_Request_: Copy the rows below line for line, leaving out the pictures.

_Working data_:
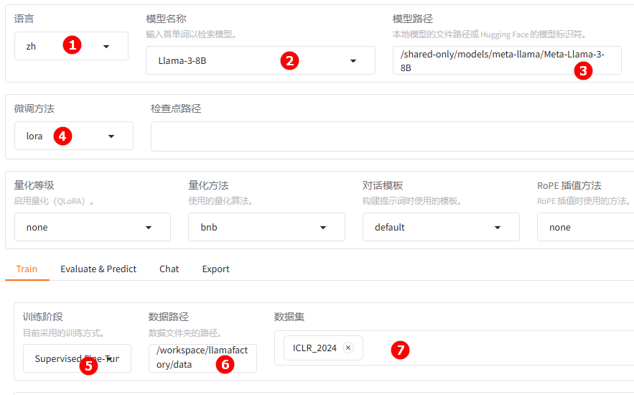Image resolution: width=634 pixels, height=395 pixels.
Task: Click the arrow icon in Llama-3-8B selector
Action: (x=353, y=61)
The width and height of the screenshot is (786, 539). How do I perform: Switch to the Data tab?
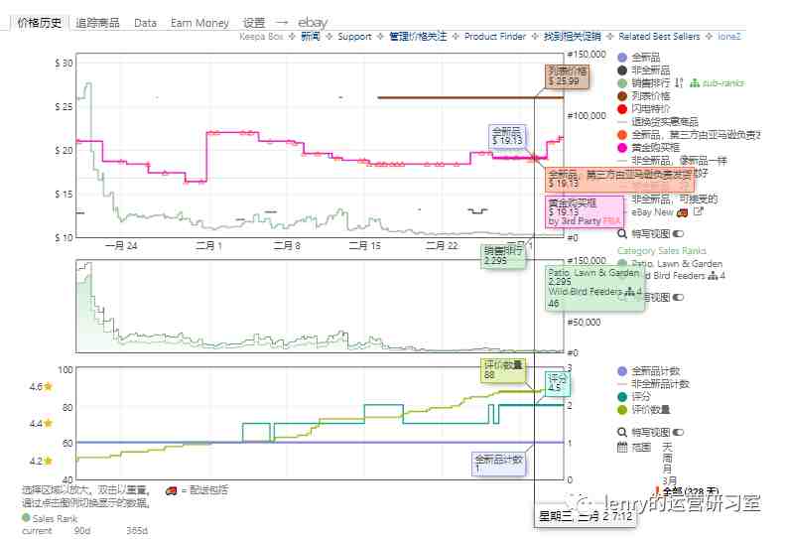tap(145, 23)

_Result_:
Image resolution: width=634 pixels, height=395 pixels.
Task: Click the arrow icon in Llama-3-8B selector
Action: (x=353, y=61)
The width and height of the screenshot is (786, 539). How do I perform: Switch to the Data tab?
tap(145, 23)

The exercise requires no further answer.